C'è una destra sociale, molto lontana dalle posizioni dei nostalgici del ventennio. Sarebbe bene che si facesse sentire, soprattutto negli ambiti più rilevanti della politica rappresentativa. Ci vuole proprio tanto a dire: "Io sono di destra, ma non mi riconosco in alcun modo nelle parole di La Russa, anzi me ne dissocio totalmente"? E' lecito per esempio attendersi una sconfessione del genere dalla presidente del Consiglio, che più volte ha cercato di smarcarsi da visioni del passato, bollandole come simpatie giovanili. Così come sarebbe opportuno - e forse anche vantaggioso in termini di consenso - che anche altri esponenti di Fratelli d'Italia (o della Lega o di Forza Italia...) abbiano il coraggio di dissociarsi pubblicamente da certe prese di posizione.
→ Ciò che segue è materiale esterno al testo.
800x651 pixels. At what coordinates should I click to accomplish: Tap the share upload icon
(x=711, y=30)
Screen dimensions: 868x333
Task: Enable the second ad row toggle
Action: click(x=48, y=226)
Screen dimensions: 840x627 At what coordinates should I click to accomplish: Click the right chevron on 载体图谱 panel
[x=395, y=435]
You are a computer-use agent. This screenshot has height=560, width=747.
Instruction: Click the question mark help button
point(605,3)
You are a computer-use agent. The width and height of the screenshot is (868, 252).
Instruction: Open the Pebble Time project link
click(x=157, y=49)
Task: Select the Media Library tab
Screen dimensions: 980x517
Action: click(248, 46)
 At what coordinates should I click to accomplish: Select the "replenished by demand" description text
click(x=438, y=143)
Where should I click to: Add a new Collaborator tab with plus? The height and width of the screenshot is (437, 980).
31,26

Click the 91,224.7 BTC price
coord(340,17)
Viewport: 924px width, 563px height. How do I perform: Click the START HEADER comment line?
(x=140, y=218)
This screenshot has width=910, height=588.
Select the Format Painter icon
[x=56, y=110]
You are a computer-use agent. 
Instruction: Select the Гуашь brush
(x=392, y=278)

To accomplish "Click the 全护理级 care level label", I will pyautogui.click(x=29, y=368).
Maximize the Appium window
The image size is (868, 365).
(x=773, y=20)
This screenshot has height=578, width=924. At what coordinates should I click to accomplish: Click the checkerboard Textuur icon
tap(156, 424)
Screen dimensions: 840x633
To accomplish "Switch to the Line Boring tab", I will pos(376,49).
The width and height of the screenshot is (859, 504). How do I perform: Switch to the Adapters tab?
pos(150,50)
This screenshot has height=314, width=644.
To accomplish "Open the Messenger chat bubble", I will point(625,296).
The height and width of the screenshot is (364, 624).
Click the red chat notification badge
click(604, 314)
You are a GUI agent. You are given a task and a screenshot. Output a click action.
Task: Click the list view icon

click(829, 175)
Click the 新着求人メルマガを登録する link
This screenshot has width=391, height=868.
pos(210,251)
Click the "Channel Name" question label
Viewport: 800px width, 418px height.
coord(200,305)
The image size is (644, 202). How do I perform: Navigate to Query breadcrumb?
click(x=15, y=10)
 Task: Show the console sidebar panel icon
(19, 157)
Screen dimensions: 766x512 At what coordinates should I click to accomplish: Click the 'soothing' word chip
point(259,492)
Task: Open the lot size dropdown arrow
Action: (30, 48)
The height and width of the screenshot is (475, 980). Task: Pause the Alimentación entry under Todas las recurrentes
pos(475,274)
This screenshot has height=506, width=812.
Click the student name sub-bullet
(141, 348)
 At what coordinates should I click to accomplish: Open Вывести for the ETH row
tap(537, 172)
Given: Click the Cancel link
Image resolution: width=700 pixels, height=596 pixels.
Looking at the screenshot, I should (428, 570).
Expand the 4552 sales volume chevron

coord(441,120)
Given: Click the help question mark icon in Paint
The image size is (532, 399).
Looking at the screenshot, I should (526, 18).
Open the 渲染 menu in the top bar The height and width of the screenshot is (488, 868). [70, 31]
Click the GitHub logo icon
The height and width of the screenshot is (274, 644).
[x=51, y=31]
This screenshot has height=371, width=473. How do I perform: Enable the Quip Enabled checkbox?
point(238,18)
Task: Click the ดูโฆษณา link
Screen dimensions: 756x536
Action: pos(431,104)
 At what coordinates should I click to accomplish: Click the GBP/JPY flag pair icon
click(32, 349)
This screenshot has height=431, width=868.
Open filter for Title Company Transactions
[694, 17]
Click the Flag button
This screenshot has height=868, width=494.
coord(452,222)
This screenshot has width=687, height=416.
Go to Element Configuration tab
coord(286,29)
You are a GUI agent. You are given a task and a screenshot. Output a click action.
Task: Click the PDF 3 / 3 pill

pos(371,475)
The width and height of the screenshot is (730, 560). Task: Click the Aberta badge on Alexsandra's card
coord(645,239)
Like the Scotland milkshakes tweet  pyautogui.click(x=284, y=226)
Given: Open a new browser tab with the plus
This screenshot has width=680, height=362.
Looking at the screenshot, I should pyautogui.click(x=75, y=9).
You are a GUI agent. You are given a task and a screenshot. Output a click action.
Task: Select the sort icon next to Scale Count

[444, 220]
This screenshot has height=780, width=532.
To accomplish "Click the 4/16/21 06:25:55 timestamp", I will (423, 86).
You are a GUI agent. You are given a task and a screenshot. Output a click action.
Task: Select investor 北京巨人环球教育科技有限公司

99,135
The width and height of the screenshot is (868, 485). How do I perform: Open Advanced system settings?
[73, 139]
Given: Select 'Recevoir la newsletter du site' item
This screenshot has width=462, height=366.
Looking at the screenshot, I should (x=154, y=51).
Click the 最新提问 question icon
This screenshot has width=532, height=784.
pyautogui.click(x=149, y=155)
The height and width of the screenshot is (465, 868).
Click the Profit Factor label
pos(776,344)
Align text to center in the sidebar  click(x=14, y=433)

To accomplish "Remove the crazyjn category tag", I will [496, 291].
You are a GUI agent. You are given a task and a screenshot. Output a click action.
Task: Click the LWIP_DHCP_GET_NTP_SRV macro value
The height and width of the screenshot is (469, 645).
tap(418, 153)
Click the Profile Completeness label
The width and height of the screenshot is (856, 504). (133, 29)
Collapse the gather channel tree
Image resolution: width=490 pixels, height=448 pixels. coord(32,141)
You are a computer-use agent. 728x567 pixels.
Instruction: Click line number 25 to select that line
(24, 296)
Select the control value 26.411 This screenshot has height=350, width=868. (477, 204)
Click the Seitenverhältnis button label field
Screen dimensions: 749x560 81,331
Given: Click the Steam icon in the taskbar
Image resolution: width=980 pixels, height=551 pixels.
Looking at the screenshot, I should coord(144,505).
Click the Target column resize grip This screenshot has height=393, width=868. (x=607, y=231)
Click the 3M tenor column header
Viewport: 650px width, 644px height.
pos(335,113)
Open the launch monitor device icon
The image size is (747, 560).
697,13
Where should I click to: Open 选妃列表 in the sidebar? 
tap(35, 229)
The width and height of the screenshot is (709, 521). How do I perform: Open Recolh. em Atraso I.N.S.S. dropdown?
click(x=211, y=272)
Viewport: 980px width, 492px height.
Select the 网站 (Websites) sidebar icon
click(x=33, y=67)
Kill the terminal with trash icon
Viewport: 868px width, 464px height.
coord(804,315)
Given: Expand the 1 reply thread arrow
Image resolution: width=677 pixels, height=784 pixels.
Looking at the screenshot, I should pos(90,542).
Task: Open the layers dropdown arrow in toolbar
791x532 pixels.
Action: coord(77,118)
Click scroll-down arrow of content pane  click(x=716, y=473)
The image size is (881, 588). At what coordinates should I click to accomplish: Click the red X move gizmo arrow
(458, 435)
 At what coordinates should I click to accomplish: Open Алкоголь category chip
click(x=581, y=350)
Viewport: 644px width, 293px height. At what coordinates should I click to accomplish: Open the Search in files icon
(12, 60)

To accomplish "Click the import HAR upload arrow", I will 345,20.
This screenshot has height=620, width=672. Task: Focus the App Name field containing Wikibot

E la sinistra? La sinistra deve tornare a condividere la vita delle persone. Deve prendere molto sul serio la sofferenza di chi lavora nelle fabbriche e nei cantieri, come pure nelle campagne dominate dalle nuove forme di latifondismo. Fa bene a sollevare il rispetto dei diritti civili, ma ha bisogno di riprendersi la leadership della rivendicazione dei diritti sociali. Fa bene a investire in un'elevata visione del mondo, ma è necessario che si renda conto del crescente analfabetismo culturale, indotto da decenni di martellante e sistematico instupidimento delle menti. La sinistra si è sempre caratterizzata dallo stare dalla parte dei più deboli, dall'impegno per la garanzia del diritto al lavorare nella sicurezza, per la giusta paga, per la partecipazione collegiale alla gestione delle imprese, per l'affrancamento dalle antiche e moderne schiavitù, per la contestazione al padronato e alle sue diramazioni, per l'internalizzazione della lotta per la giustizia, la pace, la solidarietà. Se non torna con convinzione a questi temi e non torna ad affrontarli nei luoghi di lavoro, nei quartieri dimenticati, nelle periferie dove vivono milioni di esseri umani spesso schiacciati dalla solitudine assoluta, la sinistra si ridurrà a una fragile élite di intellettuali che ritengono di avere - solo loro - le idee giuste per la riforma della società, perdendo progressivamente il riferimento con la realtà. Se invece ritornerà su questi sentieri interrotti, potrà ritornare nelle piazze con la convinzione di chi non ha soltanto qualcosa da contestare, ma anche da costruire. Sentirà e onorerà di nuovo come propri padri e nonni i partigiani e coloro che hanno lottato contro la tirannia nazifascista.